For cash-intensive technology companies, access to capital is frequently required to sustain operations and quickly achieve scale. Venture capital firms invested over $30 billion in tech startups in the second quarter of 2019, according to data from Pitchbook, putting total investment on pace to eclipse $100 billion for the second straight year.
Throughout 2018 and so far this year, VC investment each quarter has exceeded $25 billion, largely fueled by 123 mega deals each worth more than $100 million. Investment rounds and valuations have been on the rise over the last few years, which is acceptable to the tech investment community due to the potential for significant upside value in the pre-IPO stage.
West coast investment rises
The West Coast remains the top region for venture capital investment, attracting 58% of dollars in the second quarter of 2019. Even though venture investment is now spread throughout urban tech hubs across the United States, Silicon Valley continues to command the largest portion of technology investment.
Aside from software, which accounts for approximately four of every 10 VC investments, health tech is projected to surpass last year and record a second straight year of investment in excess of $8 billion. The cost of health care approximates 20% of gross domestic product, which has doubled from three decades ago. Some of the increase is tied to baby boomers beginning to retire, as well as inefficiencies created by providers not leveraging technology to the fullest extent. Great opportunities exist within health care to leverage technology in new ways, specifically through artificial intelligence and machine learning.
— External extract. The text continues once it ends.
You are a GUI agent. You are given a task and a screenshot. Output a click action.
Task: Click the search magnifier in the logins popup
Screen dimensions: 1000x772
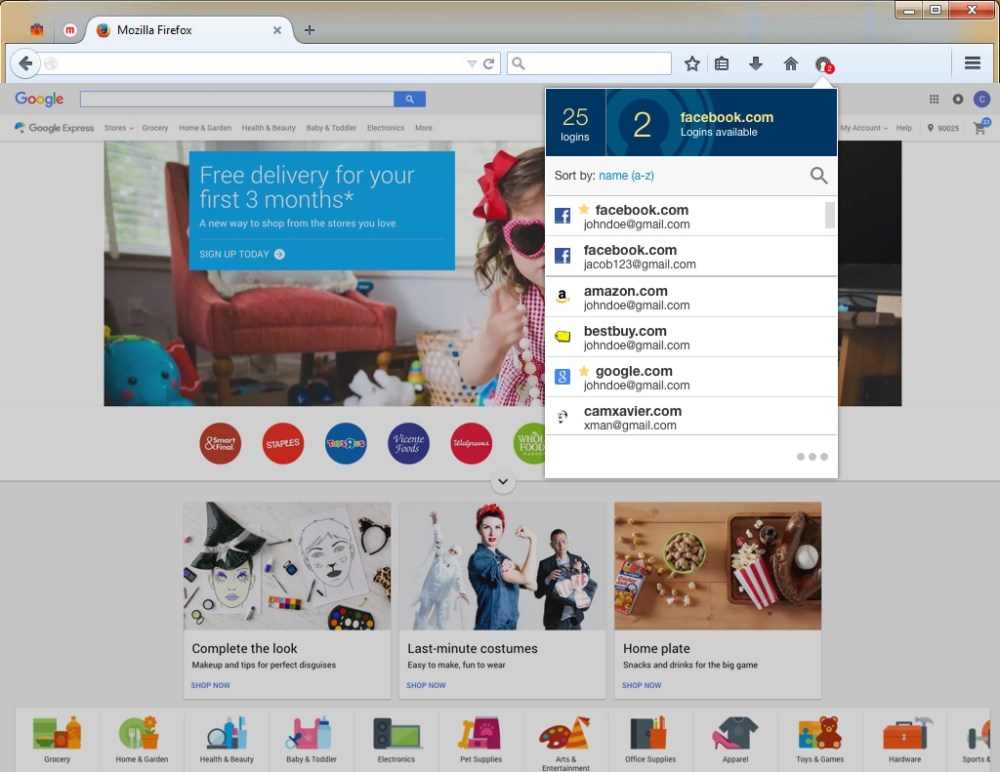tap(818, 176)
Great opportunities exist within health care to leverage technology in new ways, specifically through artificial intelligence and machine learning.
Venture-backed IPOs recover after government shutdown
The federal government’s shutdown earlier this year hampered the timing of some technology unicorns trying to go public. Furloughed workers at the U.S. Securities and Exchange Commission led to holdups on M&A and initial public offerings that got stuck awaiting regulatory approvals. With the SEC back to work, the second quarter of 2019 saw exit values reach record levels, with IPOs representing over 80%, and the public offering of ride-share giant Uber accounting for half (see figure 1 below).
Venture-backed IPO window still open
So far this year, IPOs have returned more than 40%, significantly outperforming the New York Stock Exchange FANG stocks (see figure 2 below). In the software space, cybersecurity service Crowdstrike and videoconferencing platform Zoom have performed particularly well since their public market debuts (see figure 3 below).
Slack, the provider of direct messaging internet services is not listed below; it went public with a direct listing, not an IPO. More direct listings by technology companies with solid cash positions on their balance sheets and good brand recognition could be coming next year.
Continued access to capital will be important for the technology industry, especially as the economy enters later stages in the growth cycle. It’s very possible that in the slowing economy, coupled with a significant amount of dry powder among VC firms, SoftBank’s second tech megafund will be seeking the hottest technology companies. SoftBank’s first tech megafund had success with companies like Uber and Slack.
Several highly anticipated IPOs are on deck for the second half of this year (see figure 4 below ). Co-working space provider WeWork is reportedly looking to raise $3.5 billion; if successful, it would be the second-largest IPO of the year behind Uber. Next year’s offerings could also include large unicorn IPOs, such as online lodging broker Airbnb.